What is asked: Copy the items below word for word, from the line containing "I want to click on 'Catering', so" through the end of the items, leaving out the pictures.

○ ○ ○ ○ ○

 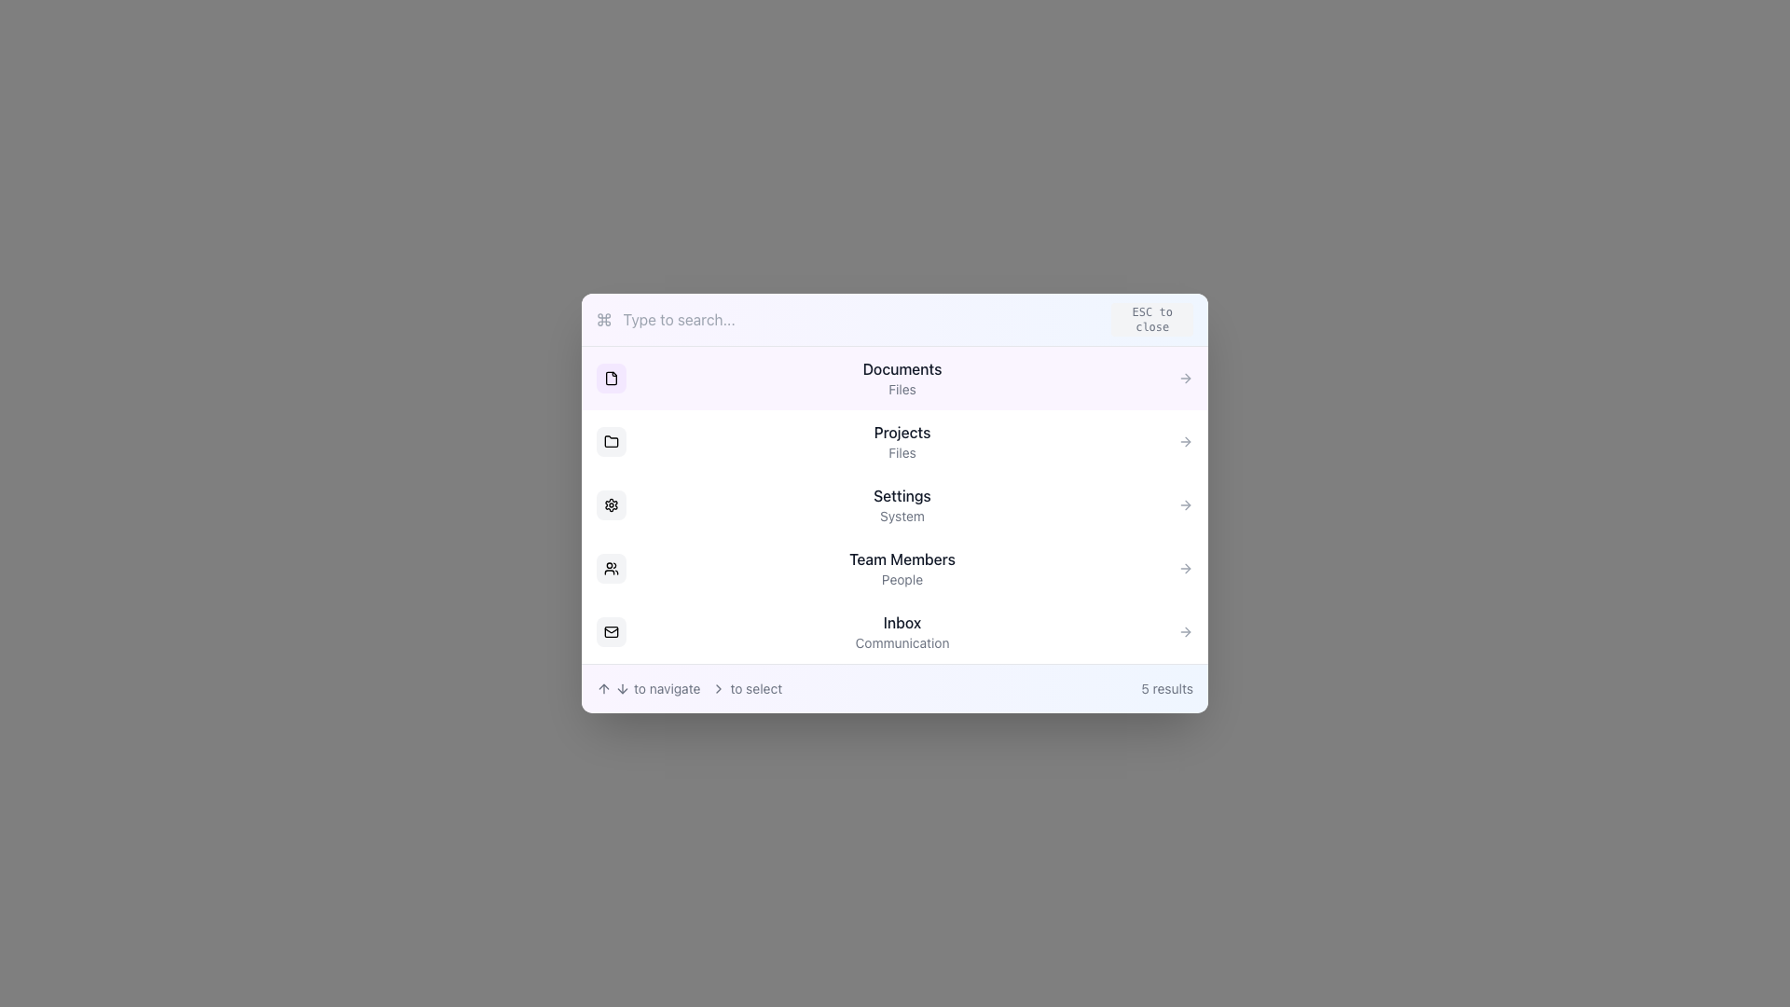 I want to click on the right-facing arrow icon indicating navigation, located at the far right end of the 'Inbox' row with the subtext 'Communication', so click(x=1185, y=631).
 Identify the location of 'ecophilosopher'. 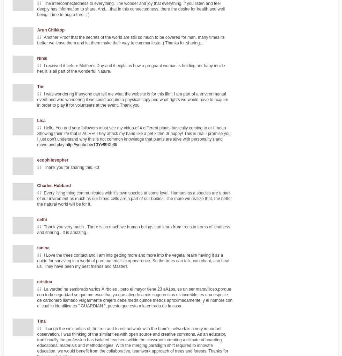
(52, 159).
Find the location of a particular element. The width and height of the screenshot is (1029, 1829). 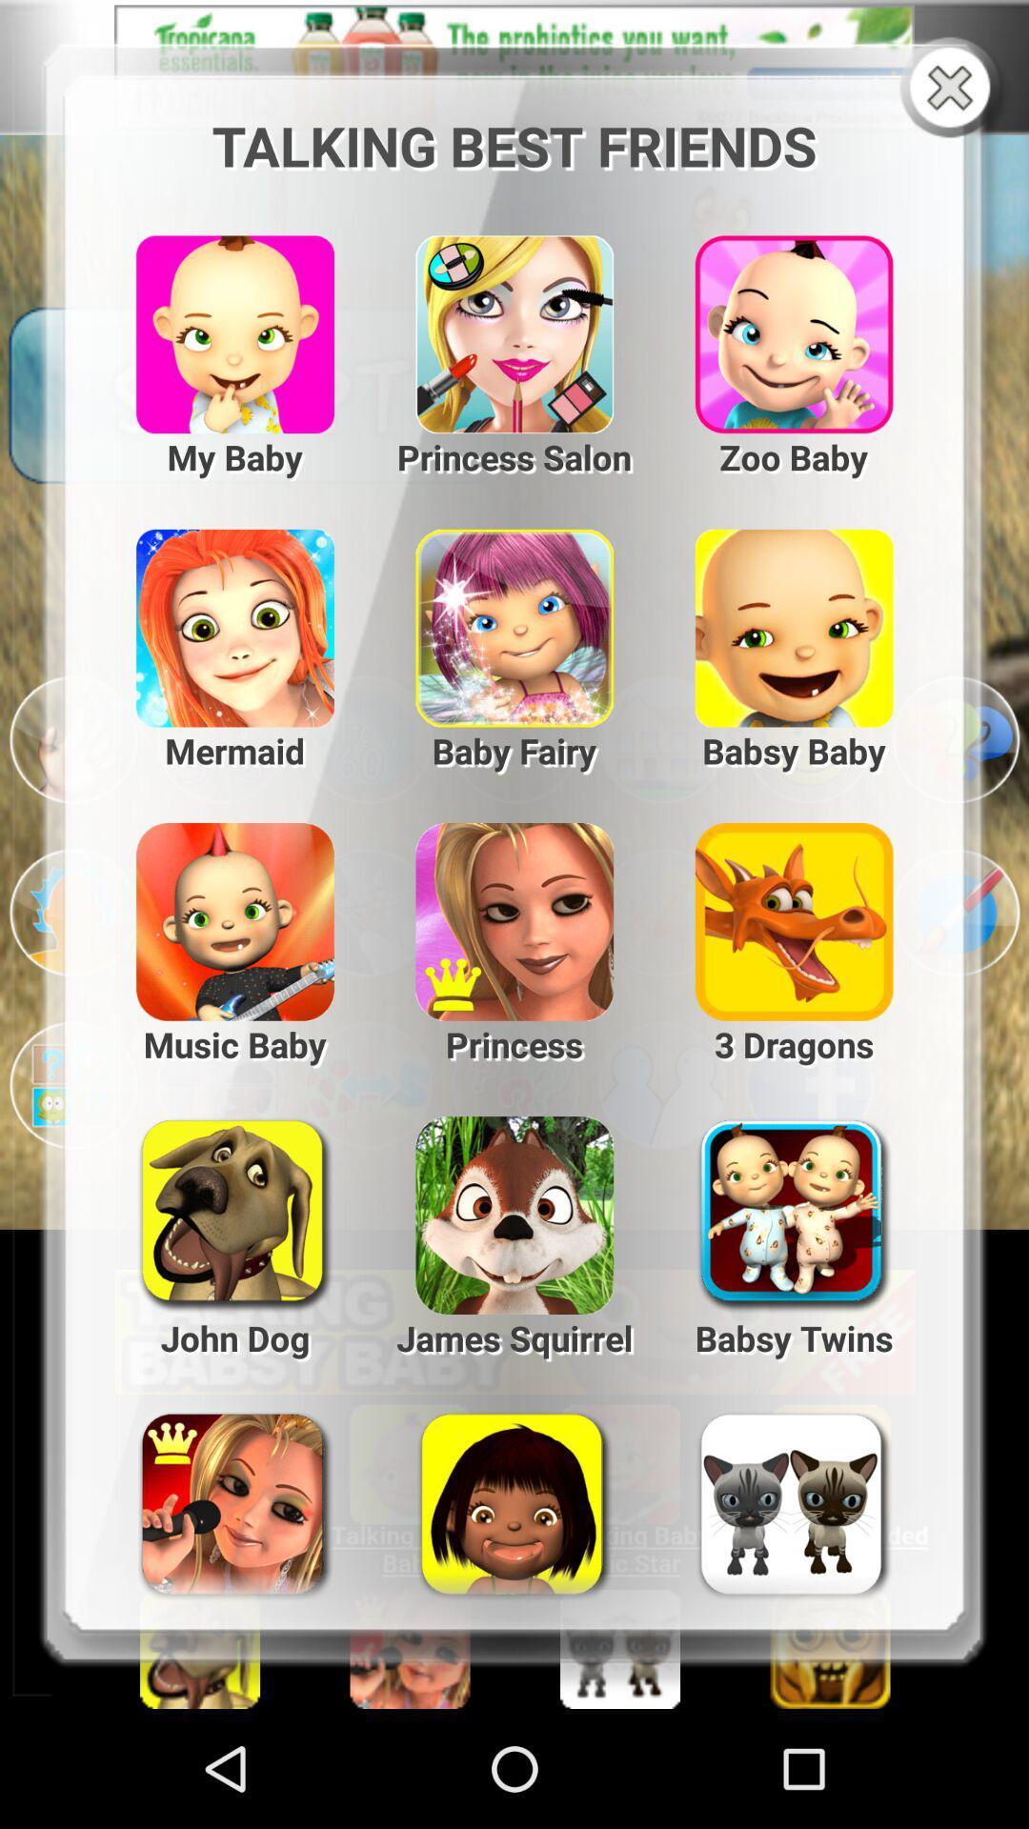

exit button is located at coordinates (954, 89).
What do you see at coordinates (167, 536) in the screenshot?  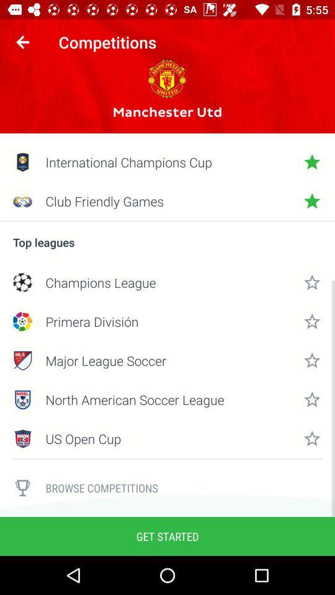 I see `the item below browse competitions` at bounding box center [167, 536].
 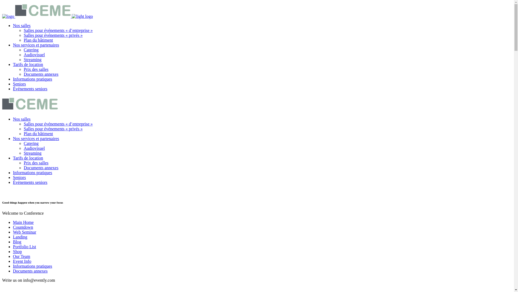 I want to click on 'Catering', so click(x=31, y=50).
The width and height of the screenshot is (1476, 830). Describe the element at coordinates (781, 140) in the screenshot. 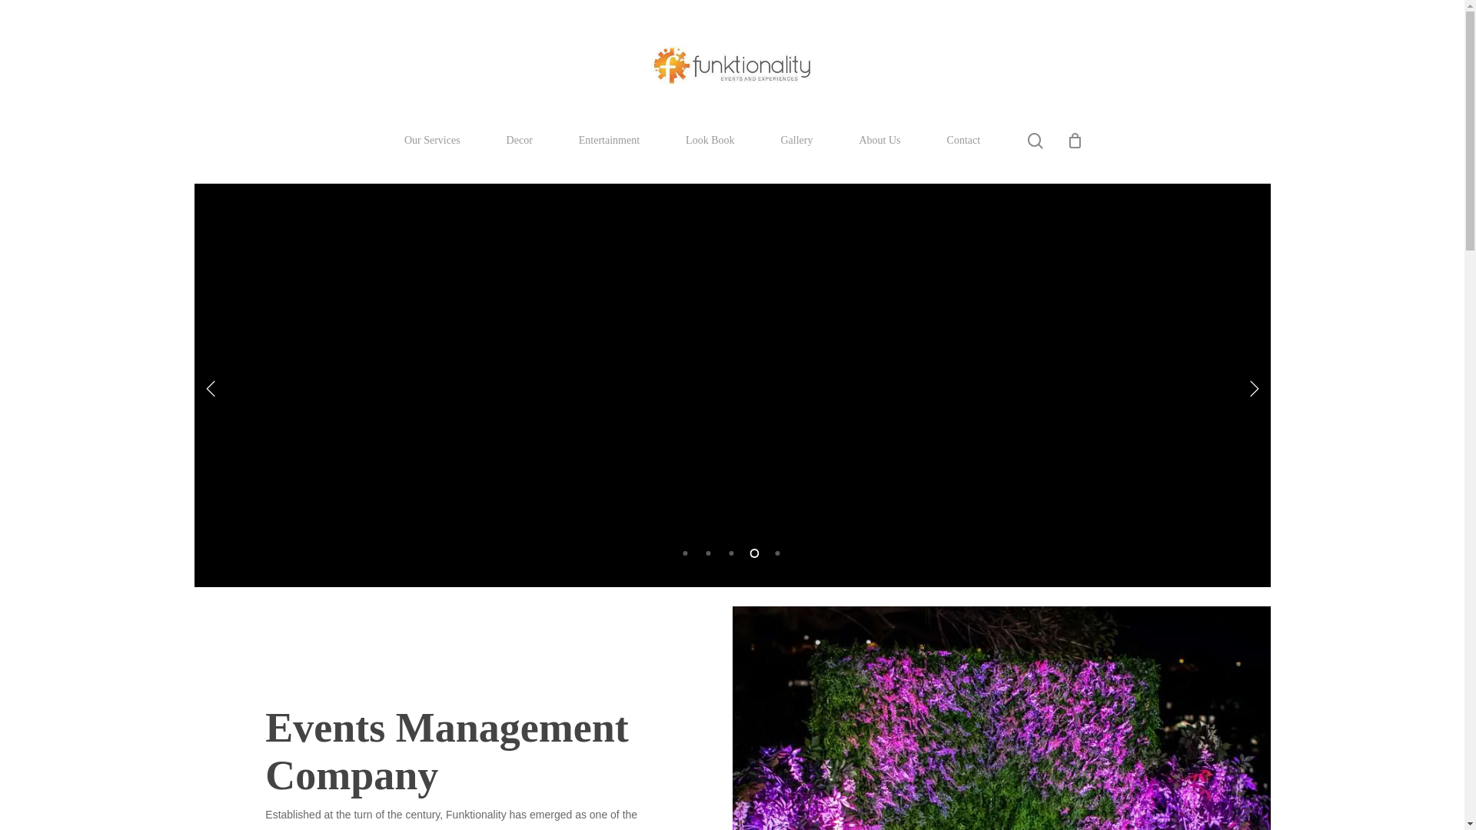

○ ○ ○ ○ ○

Result:
  I want to click on 'Catering', so click(x=31, y=50).
The width and height of the screenshot is (1476, 830). Describe the element at coordinates (781, 140) in the screenshot. 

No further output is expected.